* _What this task involves_
Print out the full listing below, word for word.

BEGIN Dataset entries

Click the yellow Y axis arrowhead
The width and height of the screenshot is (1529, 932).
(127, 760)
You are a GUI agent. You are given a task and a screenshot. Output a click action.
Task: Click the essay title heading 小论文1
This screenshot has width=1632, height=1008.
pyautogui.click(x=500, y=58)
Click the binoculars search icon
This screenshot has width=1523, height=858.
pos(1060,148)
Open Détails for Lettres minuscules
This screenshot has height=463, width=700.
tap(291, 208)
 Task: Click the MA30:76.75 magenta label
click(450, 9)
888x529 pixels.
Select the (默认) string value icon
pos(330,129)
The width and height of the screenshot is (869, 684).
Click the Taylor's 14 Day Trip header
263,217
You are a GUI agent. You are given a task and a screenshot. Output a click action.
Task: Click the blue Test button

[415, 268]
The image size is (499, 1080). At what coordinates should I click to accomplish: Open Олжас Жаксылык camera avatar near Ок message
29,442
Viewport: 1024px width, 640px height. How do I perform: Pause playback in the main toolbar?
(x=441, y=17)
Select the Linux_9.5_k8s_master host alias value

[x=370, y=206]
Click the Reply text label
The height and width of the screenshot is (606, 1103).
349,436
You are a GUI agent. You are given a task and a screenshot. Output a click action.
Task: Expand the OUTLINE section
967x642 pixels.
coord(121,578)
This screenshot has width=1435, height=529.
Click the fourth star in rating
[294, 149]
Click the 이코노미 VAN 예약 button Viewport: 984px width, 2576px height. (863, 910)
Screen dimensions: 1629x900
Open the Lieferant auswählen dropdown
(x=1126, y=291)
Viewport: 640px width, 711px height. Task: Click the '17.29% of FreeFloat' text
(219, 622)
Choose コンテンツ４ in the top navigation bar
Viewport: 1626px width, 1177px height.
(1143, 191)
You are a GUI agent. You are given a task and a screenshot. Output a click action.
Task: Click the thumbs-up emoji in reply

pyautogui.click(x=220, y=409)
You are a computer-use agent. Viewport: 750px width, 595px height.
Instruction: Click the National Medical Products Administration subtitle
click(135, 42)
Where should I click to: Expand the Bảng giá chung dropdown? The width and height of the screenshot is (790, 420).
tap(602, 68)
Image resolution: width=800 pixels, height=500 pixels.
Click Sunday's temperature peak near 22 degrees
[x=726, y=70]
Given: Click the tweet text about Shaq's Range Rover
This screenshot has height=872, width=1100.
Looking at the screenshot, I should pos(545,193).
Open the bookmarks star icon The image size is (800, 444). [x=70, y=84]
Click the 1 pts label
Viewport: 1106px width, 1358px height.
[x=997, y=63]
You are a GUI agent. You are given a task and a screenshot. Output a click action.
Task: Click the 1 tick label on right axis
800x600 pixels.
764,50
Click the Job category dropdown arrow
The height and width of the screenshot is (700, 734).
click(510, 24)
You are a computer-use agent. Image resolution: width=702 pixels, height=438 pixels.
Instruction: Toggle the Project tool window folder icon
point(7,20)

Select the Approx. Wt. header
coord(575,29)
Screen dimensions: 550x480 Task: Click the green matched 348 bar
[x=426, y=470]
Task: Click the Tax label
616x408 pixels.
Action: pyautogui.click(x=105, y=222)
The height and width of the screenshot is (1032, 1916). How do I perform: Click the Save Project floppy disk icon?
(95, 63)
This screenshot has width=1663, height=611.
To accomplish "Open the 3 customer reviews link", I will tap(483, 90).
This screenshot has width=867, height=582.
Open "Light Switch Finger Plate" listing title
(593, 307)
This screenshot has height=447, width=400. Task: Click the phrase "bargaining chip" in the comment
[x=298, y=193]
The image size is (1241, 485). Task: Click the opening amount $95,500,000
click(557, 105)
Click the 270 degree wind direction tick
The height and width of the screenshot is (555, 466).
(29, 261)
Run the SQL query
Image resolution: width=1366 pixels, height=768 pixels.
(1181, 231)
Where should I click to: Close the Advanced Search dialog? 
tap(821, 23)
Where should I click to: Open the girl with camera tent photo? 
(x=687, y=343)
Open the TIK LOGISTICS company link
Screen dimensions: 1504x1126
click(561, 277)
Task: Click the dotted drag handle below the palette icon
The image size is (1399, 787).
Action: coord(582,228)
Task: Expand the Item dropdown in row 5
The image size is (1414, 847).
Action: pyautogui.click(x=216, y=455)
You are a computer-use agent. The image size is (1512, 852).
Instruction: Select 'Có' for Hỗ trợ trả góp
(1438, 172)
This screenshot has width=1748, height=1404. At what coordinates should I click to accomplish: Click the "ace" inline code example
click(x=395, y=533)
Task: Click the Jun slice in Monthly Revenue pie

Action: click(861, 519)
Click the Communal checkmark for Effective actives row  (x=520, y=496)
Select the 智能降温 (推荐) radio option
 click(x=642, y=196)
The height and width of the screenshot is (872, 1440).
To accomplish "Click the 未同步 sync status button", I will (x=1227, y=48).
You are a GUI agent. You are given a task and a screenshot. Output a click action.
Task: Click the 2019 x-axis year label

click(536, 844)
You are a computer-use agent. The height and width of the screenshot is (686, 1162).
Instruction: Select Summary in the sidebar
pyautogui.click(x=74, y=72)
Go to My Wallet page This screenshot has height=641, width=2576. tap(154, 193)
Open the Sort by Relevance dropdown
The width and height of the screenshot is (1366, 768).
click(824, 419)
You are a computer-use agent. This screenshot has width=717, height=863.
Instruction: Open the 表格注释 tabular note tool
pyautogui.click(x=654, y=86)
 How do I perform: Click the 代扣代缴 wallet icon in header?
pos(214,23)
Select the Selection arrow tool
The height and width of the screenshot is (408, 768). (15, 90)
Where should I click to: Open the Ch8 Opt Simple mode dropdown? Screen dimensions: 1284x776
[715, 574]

END Dataset entries

* _Completed exercise_
Click the yellow Y axis arrowhead
The width and height of the screenshot is (1529, 932).
(127, 760)
You are a GUI agent. You are given a task and a screenshot. Output a click action.
Task: Click the essay title heading 小论文1
This screenshot has width=1632, height=1008.
pyautogui.click(x=500, y=58)
Click the binoculars search icon
This screenshot has width=1523, height=858.
pos(1060,148)
Open Détails for Lettres minuscules
This screenshot has height=463, width=700.
tap(291, 208)
 Task: Click the MA30:76.75 magenta label
click(450, 9)
888x529 pixels.
Select the (默认) string value icon
pos(330,129)
The width and height of the screenshot is (869, 684).
Click the Taylor's 14 Day Trip header
263,217
You are a GUI agent. You are given a task and a screenshot. Output a click action.
Task: Click the blue Test button

[415, 268]
The image size is (499, 1080). At what coordinates should I click to accomplish: Open Олжас Жаксылык camera avatar near Ок message
29,442
Viewport: 1024px width, 640px height. How do I perform: Pause playback in the main toolbar?
(x=441, y=17)
Select the Linux_9.5_k8s_master host alias value

[x=370, y=206]
Click the Reply text label
The height and width of the screenshot is (606, 1103).
349,436
You are a GUI agent. You are given a task and a screenshot. Output a click action.
Task: Expand the OUTLINE section
967x642 pixels.
coord(121,578)
This screenshot has width=1435, height=529.
Click the fourth star in rating
[294, 149]
Click the 이코노미 VAN 예약 button Viewport: 984px width, 2576px height. (863, 910)
Screen dimensions: 1629x900
Open the Lieferant auswählen dropdown
(x=1126, y=291)
Viewport: 640px width, 711px height. Task: Click the '17.29% of FreeFloat' text
(219, 622)
Choose コンテンツ４ in the top navigation bar
Viewport: 1626px width, 1177px height.
(1143, 191)
You are a GUI agent. You are given a task and a screenshot. Output a click action.
Task: Click the thumbs-up emoji in reply

pyautogui.click(x=220, y=409)
You are a computer-use agent. Viewport: 750px width, 595px height.
Instruction: Click the National Medical Products Administration subtitle
click(135, 42)
Where should I click to: Expand the Bảng giá chung dropdown? The width and height of the screenshot is (790, 420).
tap(602, 68)
Image resolution: width=800 pixels, height=500 pixels.
Click Sunday's temperature peak near 22 degrees
[x=726, y=70]
Given: Click the tweet text about Shaq's Range Rover
This screenshot has height=872, width=1100.
Looking at the screenshot, I should pos(545,193).
Open the bookmarks star icon The image size is (800, 444). [x=70, y=84]
Click the 1 pts label
Viewport: 1106px width, 1358px height.
[x=997, y=63]
You are a GUI agent. You are given a task and a screenshot. Output a click action.
Task: Click the 1 tick label on right axis
800x600 pixels.
764,50
Click the Job category dropdown arrow
The height and width of the screenshot is (700, 734).
click(510, 24)
You are a computer-use agent. Image resolution: width=702 pixels, height=438 pixels.
Instruction: Toggle the Project tool window folder icon
point(7,20)

Select the Approx. Wt. header
coord(575,29)
Screen dimensions: 550x480 Task: Click the green matched 348 bar
[x=426, y=470]
Task: Click the Tax label
616x408 pixels.
Action: pyautogui.click(x=105, y=222)
The height and width of the screenshot is (1032, 1916). How do I perform: Click the Save Project floppy disk icon?
(95, 63)
This screenshot has width=1663, height=611.
To accomplish "Open the 3 customer reviews link", I will tap(483, 90).
This screenshot has width=867, height=582.
Open "Light Switch Finger Plate" listing title
(593, 307)
This screenshot has height=447, width=400. Task: Click the phrase "bargaining chip" in the comment
[x=298, y=193]
The image size is (1241, 485). Task: Click the opening amount $95,500,000
click(557, 105)
Click the 270 degree wind direction tick
The height and width of the screenshot is (555, 466).
(29, 261)
Run the SQL query
Image resolution: width=1366 pixels, height=768 pixels.
(1181, 231)
Where should I click to: Close the Advanced Search dialog? 
tap(821, 23)
Where should I click to: Open the girl with camera tent photo? 
(x=687, y=343)
Open the TIK LOGISTICS company link
Screen dimensions: 1504x1126
click(561, 277)
Task: Click the dotted drag handle below the palette icon
The image size is (1399, 787).
Action: coord(582,228)
Task: Expand the Item dropdown in row 5
The image size is (1414, 847).
Action: pyautogui.click(x=216, y=455)
You are a computer-use agent. The image size is (1512, 852).
Instruction: Select 'Có' for Hỗ trợ trả góp
(1438, 172)
This screenshot has width=1748, height=1404. At what coordinates should I click to accomplish: Click the "ace" inline code example
click(x=395, y=533)
Task: Click the Jun slice in Monthly Revenue pie

Action: click(861, 519)
Click the Communal checkmark for Effective actives row  (x=520, y=496)
Select the 智能降温 (推荐) radio option
 click(x=642, y=196)
The height and width of the screenshot is (872, 1440).
To accomplish "Click the 未同步 sync status button", I will (x=1227, y=48).
You are a GUI agent. You are given a task and a screenshot. Output a click action.
Task: Click the 2019 x-axis year label

click(536, 844)
You are a computer-use agent. The height and width of the screenshot is (686, 1162).
Instruction: Select Summary in the sidebar
pyautogui.click(x=74, y=72)
Go to My Wallet page This screenshot has height=641, width=2576. tap(154, 193)
Open the Sort by Relevance dropdown
The width and height of the screenshot is (1366, 768).
click(824, 419)
You are a computer-use agent. This screenshot has width=717, height=863.
Instruction: Open the 表格注释 tabular note tool
pyautogui.click(x=654, y=86)
 How do I perform: Click the 代扣代缴 wallet icon in header?
pos(214,23)
Select the Selection arrow tool
The height and width of the screenshot is (408, 768). (15, 90)
Where should I click to: Open the Ch8 Opt Simple mode dropdown? Screen dimensions: 1284x776
[715, 574]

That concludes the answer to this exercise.